Treatment options for HIV-associated lipodystrophy syndrome (HALS) remain limited. The objective of this randomized open-label study was to compare three emerging therapies, rosiglitazone, pravastatin, and growth hormone alone and together, in men and women with HALS.

Sixty-four subjects received daily rosiglitazone (4 mg, n = 14), pravastatin (40 mg, n = 11), or rosiglitazone plus pravastatin (n = 13) for 48 weeks or recombinant human growth hormone (rhGH; Serostim 2 mg, 12 weeks, n = 13) alone or combined with rosiglitazone (n = 13). Primary endpoint was body composition change by dual X-ray absorptiometry (DXA) and computed tomography (CT).

Rosiglitazone resulted in slow accrual of limb fat detected by DXA (+444 +/- 186 g; p < .05) but not CT. Pravastatin had no consistent significant effects on body composition, although it reduced total and LDL cholesterol.

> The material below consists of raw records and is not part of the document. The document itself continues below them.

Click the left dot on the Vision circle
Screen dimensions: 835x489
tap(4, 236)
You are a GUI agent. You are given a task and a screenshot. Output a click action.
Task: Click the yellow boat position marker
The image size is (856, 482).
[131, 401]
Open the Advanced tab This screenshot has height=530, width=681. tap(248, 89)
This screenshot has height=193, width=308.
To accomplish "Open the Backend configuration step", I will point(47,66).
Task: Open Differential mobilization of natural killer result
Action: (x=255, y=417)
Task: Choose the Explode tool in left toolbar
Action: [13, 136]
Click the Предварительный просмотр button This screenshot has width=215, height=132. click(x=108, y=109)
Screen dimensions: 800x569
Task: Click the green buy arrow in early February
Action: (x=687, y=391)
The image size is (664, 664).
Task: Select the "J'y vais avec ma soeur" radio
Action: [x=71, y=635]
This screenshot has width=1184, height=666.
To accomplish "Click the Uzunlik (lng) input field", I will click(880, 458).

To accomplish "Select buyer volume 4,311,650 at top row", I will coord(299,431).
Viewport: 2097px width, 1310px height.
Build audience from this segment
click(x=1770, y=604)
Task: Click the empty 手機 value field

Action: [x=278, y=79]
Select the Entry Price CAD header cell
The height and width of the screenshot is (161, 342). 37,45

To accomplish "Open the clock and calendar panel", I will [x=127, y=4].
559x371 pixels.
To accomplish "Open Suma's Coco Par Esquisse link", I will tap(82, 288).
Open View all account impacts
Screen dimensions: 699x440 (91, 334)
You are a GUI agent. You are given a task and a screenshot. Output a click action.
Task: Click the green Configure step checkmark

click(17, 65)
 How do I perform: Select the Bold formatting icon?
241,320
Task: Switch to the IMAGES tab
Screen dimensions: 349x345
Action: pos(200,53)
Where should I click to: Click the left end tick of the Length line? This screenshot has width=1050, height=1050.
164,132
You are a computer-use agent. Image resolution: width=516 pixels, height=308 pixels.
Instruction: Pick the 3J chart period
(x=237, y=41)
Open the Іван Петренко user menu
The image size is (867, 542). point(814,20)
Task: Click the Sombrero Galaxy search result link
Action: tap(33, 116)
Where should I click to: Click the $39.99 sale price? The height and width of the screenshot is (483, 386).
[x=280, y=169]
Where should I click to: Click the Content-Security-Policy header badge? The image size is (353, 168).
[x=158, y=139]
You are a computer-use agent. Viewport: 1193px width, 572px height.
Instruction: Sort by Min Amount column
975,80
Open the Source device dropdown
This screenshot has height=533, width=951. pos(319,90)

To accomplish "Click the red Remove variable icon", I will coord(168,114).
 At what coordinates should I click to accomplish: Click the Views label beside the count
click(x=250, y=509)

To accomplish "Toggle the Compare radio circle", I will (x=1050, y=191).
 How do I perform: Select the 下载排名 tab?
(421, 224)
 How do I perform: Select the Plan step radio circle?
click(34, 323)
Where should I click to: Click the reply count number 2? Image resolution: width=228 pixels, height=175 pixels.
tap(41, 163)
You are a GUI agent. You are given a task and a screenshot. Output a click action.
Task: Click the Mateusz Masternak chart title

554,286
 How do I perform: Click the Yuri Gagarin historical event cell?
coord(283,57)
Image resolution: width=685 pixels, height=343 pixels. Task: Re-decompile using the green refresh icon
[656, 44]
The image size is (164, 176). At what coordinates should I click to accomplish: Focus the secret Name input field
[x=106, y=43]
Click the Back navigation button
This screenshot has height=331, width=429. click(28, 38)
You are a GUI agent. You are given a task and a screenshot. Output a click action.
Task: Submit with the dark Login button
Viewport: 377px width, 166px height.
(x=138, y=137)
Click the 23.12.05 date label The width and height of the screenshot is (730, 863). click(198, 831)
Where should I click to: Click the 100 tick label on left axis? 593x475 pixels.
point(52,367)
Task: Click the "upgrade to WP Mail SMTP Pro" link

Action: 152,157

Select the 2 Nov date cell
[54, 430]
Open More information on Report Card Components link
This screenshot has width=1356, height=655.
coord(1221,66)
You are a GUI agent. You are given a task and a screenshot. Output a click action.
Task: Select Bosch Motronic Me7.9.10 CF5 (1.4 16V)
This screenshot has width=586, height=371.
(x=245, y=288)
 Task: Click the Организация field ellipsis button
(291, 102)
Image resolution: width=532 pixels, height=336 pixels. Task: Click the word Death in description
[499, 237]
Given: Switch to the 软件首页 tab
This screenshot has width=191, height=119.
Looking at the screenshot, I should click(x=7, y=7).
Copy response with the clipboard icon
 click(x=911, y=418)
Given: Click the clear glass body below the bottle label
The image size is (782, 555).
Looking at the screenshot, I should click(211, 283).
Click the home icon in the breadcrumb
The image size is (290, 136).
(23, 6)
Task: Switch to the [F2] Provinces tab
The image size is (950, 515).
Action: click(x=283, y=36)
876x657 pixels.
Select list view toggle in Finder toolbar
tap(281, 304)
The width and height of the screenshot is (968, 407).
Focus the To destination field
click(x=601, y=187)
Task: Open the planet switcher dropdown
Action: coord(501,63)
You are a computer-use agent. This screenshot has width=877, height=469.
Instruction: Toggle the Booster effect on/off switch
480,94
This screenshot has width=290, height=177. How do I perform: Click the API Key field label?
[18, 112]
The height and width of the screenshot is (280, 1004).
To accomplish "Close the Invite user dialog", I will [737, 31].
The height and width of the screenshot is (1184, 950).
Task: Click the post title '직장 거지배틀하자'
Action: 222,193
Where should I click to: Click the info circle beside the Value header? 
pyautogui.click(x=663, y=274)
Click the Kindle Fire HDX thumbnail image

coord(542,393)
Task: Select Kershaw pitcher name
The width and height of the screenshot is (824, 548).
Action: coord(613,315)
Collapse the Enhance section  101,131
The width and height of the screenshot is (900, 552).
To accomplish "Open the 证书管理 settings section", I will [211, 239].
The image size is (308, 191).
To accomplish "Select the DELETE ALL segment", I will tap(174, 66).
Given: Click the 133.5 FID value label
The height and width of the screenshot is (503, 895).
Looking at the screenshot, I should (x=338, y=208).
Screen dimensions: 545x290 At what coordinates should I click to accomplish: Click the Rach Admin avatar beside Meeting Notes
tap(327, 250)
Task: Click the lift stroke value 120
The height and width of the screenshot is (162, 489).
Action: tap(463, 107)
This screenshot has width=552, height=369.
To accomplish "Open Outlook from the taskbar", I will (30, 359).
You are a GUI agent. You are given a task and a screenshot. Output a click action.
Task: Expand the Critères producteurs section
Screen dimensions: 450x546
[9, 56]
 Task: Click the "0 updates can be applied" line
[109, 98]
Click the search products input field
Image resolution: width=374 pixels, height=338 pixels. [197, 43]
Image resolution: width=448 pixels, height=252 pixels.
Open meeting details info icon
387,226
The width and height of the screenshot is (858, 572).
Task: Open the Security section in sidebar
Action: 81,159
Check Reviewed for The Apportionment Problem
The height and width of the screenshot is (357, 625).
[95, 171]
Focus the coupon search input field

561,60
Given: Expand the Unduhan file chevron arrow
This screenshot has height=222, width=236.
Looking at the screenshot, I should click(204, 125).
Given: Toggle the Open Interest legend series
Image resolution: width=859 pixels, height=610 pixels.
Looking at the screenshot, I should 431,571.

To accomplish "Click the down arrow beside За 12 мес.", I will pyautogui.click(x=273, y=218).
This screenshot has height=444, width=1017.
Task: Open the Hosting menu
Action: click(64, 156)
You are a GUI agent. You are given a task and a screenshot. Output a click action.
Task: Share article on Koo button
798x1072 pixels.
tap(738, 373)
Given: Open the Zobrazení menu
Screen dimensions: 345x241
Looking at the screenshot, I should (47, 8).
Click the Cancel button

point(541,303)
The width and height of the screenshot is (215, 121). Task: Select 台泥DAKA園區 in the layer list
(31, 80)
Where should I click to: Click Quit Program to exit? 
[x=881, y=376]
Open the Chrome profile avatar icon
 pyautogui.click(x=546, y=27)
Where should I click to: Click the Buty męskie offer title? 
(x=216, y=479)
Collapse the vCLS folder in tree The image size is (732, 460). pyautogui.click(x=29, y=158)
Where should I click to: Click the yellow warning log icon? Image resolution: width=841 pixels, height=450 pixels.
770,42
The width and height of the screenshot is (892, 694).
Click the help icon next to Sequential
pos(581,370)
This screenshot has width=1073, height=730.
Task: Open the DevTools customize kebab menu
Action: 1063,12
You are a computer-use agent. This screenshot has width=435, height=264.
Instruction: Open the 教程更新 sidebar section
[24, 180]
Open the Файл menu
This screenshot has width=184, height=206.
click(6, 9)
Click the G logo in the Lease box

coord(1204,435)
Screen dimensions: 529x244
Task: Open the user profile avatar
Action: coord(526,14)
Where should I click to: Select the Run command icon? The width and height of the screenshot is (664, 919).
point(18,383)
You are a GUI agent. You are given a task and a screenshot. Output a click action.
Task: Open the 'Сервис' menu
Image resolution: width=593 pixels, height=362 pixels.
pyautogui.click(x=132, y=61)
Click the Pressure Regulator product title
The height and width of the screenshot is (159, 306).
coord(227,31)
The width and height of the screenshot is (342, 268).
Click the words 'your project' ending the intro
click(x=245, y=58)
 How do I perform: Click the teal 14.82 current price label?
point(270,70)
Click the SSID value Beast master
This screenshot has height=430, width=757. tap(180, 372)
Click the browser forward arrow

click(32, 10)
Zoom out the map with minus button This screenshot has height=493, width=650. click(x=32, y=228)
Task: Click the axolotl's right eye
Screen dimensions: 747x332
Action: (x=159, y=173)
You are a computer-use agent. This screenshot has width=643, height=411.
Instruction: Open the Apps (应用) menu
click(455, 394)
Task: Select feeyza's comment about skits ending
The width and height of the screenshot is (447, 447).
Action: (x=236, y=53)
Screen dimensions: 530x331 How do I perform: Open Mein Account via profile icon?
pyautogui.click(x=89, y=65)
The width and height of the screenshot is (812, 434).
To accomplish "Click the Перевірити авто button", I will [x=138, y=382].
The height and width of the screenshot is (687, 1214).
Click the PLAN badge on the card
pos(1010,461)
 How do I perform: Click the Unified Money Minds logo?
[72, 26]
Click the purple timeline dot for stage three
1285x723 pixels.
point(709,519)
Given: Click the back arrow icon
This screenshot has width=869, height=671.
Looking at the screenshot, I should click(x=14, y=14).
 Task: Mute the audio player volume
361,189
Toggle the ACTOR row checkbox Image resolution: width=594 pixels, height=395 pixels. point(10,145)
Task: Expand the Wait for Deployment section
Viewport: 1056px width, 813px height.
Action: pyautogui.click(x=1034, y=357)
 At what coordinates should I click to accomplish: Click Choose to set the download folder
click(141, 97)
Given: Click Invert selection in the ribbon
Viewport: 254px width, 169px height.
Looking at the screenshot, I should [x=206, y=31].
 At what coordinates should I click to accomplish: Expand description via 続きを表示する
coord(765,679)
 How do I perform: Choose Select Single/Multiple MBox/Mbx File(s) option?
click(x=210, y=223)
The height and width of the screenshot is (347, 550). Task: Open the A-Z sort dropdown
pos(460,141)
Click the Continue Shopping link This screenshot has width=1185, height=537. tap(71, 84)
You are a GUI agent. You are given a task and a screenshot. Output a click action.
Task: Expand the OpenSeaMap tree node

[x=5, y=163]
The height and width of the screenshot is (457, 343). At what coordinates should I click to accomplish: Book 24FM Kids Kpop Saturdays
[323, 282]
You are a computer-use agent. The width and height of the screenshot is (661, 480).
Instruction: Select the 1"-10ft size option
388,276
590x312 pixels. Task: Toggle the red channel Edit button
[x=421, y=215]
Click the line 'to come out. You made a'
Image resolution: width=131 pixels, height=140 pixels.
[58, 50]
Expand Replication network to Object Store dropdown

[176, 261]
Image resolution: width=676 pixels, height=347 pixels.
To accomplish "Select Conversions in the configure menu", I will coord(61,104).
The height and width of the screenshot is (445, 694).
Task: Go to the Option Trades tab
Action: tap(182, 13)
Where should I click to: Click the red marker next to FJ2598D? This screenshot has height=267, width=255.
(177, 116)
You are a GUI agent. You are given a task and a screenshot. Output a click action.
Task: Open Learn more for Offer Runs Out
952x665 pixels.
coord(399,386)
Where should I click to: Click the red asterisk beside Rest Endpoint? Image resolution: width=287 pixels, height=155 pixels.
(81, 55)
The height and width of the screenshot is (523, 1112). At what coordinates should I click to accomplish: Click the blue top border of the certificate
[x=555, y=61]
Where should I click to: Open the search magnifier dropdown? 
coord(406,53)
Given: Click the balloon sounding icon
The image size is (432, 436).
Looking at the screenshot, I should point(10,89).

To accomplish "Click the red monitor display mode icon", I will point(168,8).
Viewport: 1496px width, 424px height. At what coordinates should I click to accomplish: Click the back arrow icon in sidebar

Negative interactions were observed between pravastatin and rosiglitazone. rhGH reduced abdominal fat by CT (-31 +/- 15 cm2, 26%; p < .05) and DXA (-1597 +/- 383 g, 27%; p < .05) and increased trunk and limb lean mass (+10% and +12%, respectively). However, effects largely disappeared within 12 weeks post treatment. rhGH alone impaired insulin sensitivity but not when combined with rosiglitazone.

Prolonged rosiglitazone treatment slowly improves lipoatrophy. rhGH rapidly and selectively reduces visceral fat, although effects are short-lived; co-administered rosiglitazone abrogates rhGH-related insulin resistance.